また、本誌の記者は「スクリーニング室」という札のある部屋があることを突き止めた。中国語で「スクリーニング」とは、元来、「差別化、区別する」という意味で、これは、評価、検査、特定、検証が慎重かつ深刻に行われていることを強調する。
このスクリーニング室の機能は、前出の、別の「教育による改心」のための強制収容所の職員の発言の中から推測できる。この職員は、すべての収容者が「低」「中」「高」「最高」と4つの監視重要度に振り分けられると述べた。そして、専門チームは、「学生」が反省文に署名し、「罪を認めたか」を判断することなどにより、収容者を定期的に振り分けている(スクリーニング)。その後、評価が行われ、ここで合格しなかったものは拘置所に送致される。従って、イェンギイェル収容所のスクリーニング室は、おそらく、「学生」の「変革/改善度」を評価するために使用されていると考えられる。
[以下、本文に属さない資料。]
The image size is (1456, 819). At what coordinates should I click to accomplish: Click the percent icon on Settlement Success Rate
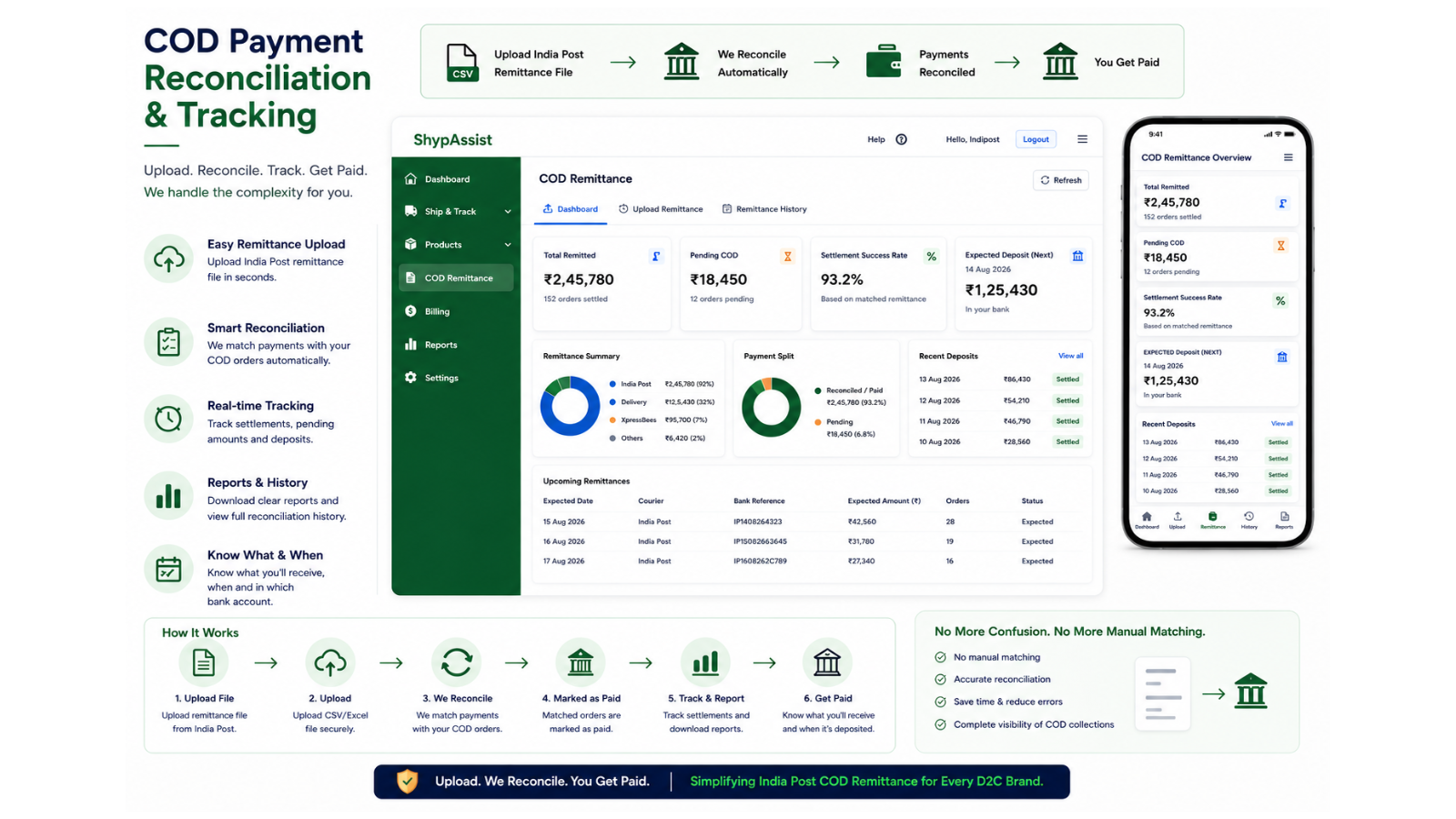coord(931,257)
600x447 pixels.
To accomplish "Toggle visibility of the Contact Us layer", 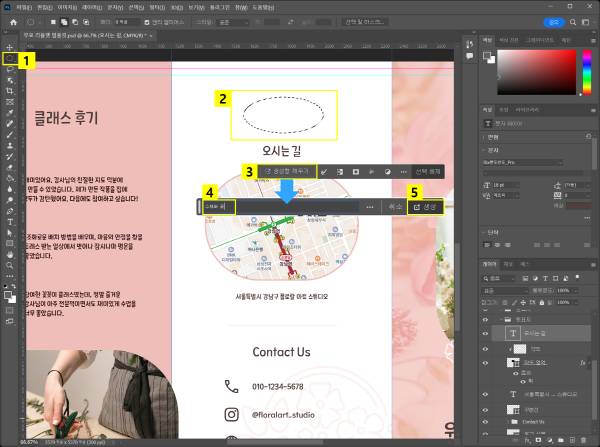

中国共産党は真実を覆い隠そうとあらゆるプロパガンダを使用しているが、中国共産党がイスラム教徒のウイグル族に対して大規模な迫害と抑圧をしているという証拠は増加の一途をたどっている。対外的には、中国共産党は「教育による改心」のための強制収容所を「学校」と呼んでいる。本誌の記者が集めた証拠は、収容所の構造および所内管理規則から考えるに、「教育による改心」のための強制収容所が実際には刑務所であることを物語っている。